You’ve probably been reading this week about Apple’s introduction of ad blocking extensions in mobile Safari. A few expletives might have been exchanged with your coworkers and maybe an iPhone or two was thrown at the wall. As if mobile advertising wasn’t challenging enough …
Alas, we have good news to share: The level of hype around Apple’s update is probably much bigger than its potential harm. Here are a few saving graces:
- Ad blocking has been an option on Android for some time, and that hasn’t turned mobile advertising upside down. (Despite Apple’s astronomical iPhone sales, Android still represented nearly 83 percent of the smartphones out there in Q2.)
- Apple’s ad blocking is an opt-in feature, so users will have to turn it on themselves if they want it.
- The ad blocker is available only in Safari, not apps — which is where users spend 90 percent of their time.

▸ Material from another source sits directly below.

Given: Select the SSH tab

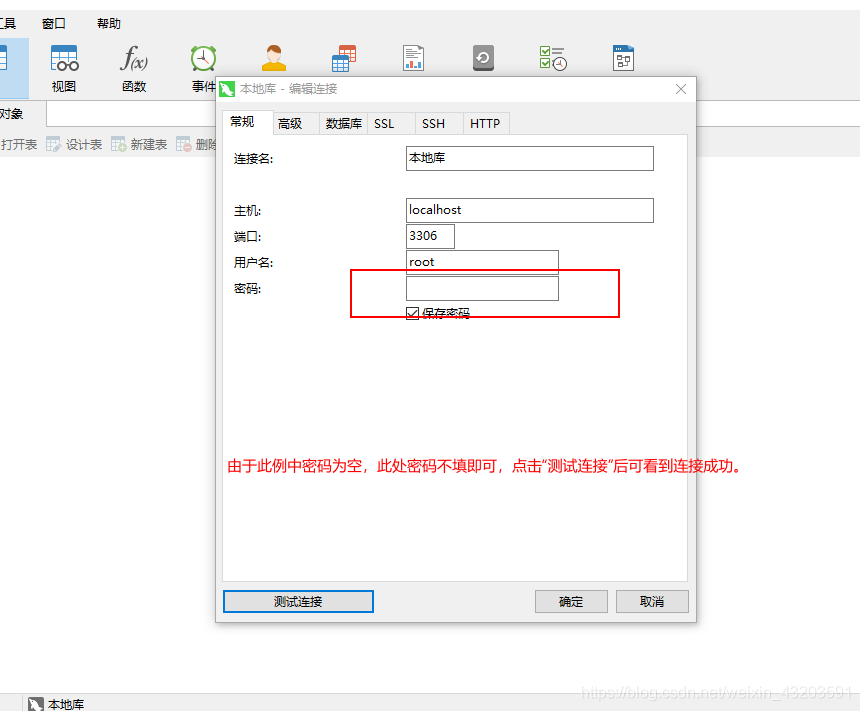Looking at the screenshot, I should pyautogui.click(x=433, y=124).
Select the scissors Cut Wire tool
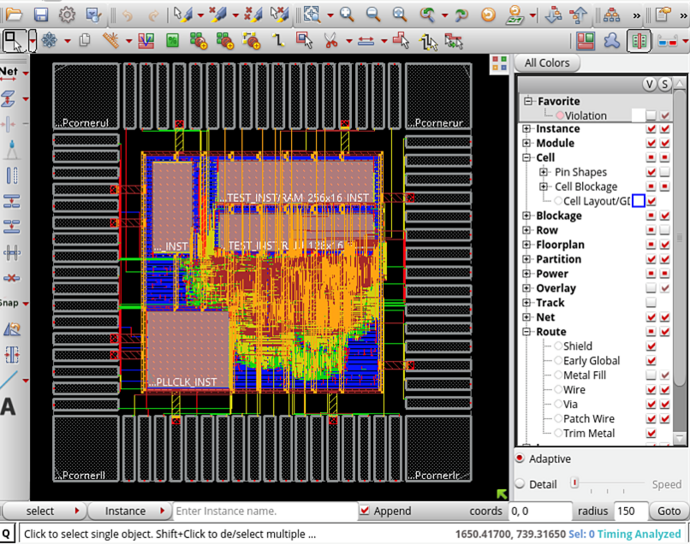Image resolution: width=690 pixels, height=544 pixels. tap(330, 41)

There will be mass adoption of iOS 9 when it’s rolled out on Sept. 16. But the question is, what will be the adoption of the ad blocking extension? One way to get a sense of how things will play out is to look at the adoption rate of all ad blocking software, which is around 16 percent in the U.S. That could be about how many iOS users install the ad blocking extension as well. Adoption might tick up a few percentage points from there as Apple continues to generate awareness for the feature.
At worst, marketers could see about a 10 percent dent in traffic to their ads on paid channels. But that number could be high for a few reasons. Let’s look at Google Shopping as an example.
It’s too early to say whether Google Shopping campaigns will be impacted by the iOS 9 ad blocking extension. Ad blockers tend to aim at easy targets, such as display ads, whereas native ads are more of a gray area.
The Google Shopping user experience is pretty darn good. Apple could certainly take the approach of trying to block Google Shopping ads as well as Google text ads. But given that these formats have a positive impact on the SERP, will consumers really want to turn off that experience?
Another positive aspect of Apple’s news is the timing. Mobile traffic is growing fast. Google alone is now seeing more searches on mobile than on desktop. With that comes some growing pains. But any traffic that disappears now can likely be replaced quickly with shiny new traffic spurned by mobile’s growth.
So, when you sit down on Sept. 16, update to iOS 9, test out content blocking, and see that your pages are loading much faster, try to enjoy the experience. It probably won’t sink your paid marketing campaigns.